Ryan complained yesterday that Democrats are “shamelessly demagoguing and distorting” his plan. It was hard to feel any sympathy for the earnest House Budget Commission chairman, however, since Republicans in 2010 spent millions on ads shamelessly blasting Democratic candidates for backing the proposed Medicare cuts in Obamacare. There’s actual double hypocrisy at work here, since Ryan’s Medicare proposal works through the same health exchanges Republicans find so objectionable in Obama’s plan.
Being called a demagogue by the party of death panels and death taxes is like being called ugly by a crab.
Nonetheless, Democrats need to resist the temptation to pay back their opponents in kind.
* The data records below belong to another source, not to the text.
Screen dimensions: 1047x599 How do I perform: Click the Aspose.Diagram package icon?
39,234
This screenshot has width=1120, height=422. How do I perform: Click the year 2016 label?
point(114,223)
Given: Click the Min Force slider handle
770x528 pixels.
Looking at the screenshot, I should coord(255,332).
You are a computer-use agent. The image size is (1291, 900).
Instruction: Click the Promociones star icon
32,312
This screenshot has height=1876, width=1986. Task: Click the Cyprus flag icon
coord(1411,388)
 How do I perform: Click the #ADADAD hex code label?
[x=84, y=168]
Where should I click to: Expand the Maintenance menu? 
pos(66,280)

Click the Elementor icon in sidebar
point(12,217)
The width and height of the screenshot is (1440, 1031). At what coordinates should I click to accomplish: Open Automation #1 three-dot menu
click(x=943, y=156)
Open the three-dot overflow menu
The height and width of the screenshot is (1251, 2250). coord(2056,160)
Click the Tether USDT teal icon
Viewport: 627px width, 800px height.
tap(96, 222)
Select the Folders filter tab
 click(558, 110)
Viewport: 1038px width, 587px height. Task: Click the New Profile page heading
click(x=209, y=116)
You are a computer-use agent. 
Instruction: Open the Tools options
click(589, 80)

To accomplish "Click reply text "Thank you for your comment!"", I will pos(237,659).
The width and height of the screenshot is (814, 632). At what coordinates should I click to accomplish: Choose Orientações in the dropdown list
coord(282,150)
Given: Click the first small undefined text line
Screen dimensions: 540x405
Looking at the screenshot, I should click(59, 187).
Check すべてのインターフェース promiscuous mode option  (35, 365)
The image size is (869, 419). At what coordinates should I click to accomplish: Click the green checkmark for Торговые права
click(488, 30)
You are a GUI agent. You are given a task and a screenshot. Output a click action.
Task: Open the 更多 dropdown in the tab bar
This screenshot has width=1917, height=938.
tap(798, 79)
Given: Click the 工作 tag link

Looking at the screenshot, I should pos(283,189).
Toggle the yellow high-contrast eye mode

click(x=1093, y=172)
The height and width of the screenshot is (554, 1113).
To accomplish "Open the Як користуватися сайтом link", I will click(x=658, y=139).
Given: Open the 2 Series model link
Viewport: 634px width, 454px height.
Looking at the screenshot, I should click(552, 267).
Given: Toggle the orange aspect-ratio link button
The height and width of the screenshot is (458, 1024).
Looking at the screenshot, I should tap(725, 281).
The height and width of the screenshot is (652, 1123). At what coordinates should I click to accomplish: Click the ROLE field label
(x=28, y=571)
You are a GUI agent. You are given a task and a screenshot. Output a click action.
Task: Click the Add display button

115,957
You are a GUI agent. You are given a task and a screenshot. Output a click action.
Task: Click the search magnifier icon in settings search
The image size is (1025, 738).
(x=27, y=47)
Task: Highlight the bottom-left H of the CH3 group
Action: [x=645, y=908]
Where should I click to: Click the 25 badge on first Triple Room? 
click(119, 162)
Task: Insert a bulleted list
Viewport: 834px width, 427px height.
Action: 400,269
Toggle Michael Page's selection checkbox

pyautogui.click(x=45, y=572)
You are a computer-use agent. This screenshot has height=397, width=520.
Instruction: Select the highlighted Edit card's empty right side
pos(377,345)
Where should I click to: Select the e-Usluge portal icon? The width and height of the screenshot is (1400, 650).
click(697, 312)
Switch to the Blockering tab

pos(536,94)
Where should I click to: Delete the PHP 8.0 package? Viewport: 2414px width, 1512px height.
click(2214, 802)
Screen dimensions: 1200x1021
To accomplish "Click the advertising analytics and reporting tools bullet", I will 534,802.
They need to retain the flexibility to slow down Medicare’s cost growth, which as Bill Clinton said yesterday at the Peterson Foundation Fiscal Summit, is the sine qua non of any serious proposal to reduce federal deficits and debt.
Medicare spending is by far the biggest driver of federal spending growth. Together with Social Security, it represents nearly one-third of federal spending. According to the Social Security and Medicare Trustees, the government is slated to transfer over $3.4 trillion in general revenues to Medicare by 2020. This problem needs to be tackled now, even if it complicates Democrats’ ability to run on “Medagoguery” in 2012.
Meanwhile, “progressives” aren’t helping by running a ridiculously over-the-top ad showing a Ryan look-alike pitching a wheelchair-bound granny off a cliff. True progressives believe in solving the nation’s core dilemmas, not fetishizing the status quo. Cutting the nation’s debts down to manageable size will require both higher revenues and lower rates of entitlement spending growth.
If Democrats and Republicans can’t produce a fix along these lines, they practically invite the 2012 version of Ross Perot into the race.